What to produce: Tally every line of the records below that includes "menu", and reply with the total alone.

● ● ● ● ● ● ●

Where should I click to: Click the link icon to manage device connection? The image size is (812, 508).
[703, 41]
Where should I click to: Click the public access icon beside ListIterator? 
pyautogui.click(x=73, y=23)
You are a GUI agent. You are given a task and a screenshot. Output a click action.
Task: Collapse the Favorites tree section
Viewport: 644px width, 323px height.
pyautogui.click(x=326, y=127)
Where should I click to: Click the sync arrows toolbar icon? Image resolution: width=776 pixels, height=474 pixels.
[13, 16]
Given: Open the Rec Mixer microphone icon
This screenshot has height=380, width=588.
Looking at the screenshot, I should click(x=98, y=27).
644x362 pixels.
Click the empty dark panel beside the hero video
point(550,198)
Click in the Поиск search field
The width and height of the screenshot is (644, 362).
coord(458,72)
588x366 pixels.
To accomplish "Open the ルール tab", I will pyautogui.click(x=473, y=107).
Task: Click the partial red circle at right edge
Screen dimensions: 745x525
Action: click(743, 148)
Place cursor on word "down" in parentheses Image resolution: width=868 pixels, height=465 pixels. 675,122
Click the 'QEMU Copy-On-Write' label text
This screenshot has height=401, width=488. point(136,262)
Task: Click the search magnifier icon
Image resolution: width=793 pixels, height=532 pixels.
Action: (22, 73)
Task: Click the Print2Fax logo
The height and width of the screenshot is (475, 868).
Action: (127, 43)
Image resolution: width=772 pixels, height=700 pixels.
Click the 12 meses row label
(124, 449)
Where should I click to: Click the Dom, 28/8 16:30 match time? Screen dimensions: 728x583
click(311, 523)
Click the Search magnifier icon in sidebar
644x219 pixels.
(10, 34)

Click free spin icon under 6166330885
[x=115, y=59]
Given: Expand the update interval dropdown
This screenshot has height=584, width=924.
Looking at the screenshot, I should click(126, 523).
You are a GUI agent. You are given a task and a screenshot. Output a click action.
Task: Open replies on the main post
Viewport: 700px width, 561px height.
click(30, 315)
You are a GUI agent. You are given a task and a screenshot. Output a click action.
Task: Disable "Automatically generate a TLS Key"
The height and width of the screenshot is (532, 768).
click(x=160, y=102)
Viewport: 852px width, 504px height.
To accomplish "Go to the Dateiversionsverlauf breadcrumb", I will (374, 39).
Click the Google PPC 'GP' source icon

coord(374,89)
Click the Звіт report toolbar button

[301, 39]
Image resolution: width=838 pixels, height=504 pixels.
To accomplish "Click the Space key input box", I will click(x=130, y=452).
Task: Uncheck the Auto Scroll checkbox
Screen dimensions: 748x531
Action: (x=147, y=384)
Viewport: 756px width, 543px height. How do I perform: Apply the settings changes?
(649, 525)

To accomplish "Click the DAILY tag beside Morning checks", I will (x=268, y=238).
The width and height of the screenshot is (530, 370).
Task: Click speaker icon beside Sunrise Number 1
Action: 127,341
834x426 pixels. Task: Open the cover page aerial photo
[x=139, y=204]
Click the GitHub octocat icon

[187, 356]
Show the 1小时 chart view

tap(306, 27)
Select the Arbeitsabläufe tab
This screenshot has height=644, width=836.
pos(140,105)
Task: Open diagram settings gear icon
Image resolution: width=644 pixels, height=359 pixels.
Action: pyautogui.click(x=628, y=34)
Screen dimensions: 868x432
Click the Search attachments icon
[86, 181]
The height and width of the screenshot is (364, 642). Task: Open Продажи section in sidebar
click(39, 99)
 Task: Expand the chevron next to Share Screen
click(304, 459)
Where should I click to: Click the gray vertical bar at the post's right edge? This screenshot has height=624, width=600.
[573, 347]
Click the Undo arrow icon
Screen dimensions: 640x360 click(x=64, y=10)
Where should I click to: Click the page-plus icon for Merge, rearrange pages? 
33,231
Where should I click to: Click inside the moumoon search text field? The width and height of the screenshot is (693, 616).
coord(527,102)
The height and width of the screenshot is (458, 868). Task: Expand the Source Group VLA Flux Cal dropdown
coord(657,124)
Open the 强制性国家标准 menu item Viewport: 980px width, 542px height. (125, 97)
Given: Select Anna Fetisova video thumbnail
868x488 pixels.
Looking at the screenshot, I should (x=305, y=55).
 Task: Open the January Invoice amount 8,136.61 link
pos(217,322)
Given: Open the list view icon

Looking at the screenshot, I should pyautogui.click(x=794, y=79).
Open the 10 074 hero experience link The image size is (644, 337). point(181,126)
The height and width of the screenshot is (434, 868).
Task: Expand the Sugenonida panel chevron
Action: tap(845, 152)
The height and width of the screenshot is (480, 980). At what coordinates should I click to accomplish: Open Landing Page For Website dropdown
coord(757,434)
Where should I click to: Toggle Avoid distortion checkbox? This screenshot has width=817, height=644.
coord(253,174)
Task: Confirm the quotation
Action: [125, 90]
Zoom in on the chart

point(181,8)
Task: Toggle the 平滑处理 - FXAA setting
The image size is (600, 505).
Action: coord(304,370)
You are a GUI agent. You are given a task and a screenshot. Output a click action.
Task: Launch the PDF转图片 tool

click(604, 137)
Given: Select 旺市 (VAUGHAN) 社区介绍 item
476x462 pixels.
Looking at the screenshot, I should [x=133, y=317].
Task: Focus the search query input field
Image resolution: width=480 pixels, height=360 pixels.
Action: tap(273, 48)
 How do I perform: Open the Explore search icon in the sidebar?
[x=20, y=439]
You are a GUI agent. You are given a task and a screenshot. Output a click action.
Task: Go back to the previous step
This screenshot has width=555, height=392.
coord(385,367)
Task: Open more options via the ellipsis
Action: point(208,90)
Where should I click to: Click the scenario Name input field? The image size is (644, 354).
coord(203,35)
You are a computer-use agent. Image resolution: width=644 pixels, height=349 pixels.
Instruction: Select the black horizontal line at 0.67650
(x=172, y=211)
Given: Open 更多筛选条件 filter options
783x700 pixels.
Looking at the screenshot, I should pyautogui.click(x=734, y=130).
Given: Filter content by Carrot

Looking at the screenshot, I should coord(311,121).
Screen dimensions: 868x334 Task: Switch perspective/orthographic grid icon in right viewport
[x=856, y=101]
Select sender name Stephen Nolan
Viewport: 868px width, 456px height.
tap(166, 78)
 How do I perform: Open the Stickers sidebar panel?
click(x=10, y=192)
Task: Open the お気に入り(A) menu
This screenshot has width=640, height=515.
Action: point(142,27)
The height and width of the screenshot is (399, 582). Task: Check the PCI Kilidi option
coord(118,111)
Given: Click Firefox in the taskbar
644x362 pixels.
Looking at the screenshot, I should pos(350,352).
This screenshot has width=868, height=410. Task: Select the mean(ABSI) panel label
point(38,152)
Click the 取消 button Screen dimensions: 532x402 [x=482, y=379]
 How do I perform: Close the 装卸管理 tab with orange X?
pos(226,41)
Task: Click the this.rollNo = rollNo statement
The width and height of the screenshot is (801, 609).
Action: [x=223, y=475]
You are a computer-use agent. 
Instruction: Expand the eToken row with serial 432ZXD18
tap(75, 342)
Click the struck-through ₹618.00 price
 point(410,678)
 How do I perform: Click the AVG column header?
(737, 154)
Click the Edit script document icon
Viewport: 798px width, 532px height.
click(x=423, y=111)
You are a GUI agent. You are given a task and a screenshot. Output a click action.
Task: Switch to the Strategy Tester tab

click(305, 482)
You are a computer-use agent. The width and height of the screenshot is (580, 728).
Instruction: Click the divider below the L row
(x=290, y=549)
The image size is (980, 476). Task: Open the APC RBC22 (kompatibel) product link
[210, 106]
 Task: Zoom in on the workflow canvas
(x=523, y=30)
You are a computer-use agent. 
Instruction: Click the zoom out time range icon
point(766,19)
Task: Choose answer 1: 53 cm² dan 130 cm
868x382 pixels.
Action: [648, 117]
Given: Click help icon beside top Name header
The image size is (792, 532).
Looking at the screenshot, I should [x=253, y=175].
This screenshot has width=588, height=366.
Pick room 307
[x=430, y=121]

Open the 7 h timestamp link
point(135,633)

● ● ● ● ● ● ●

Task output: 2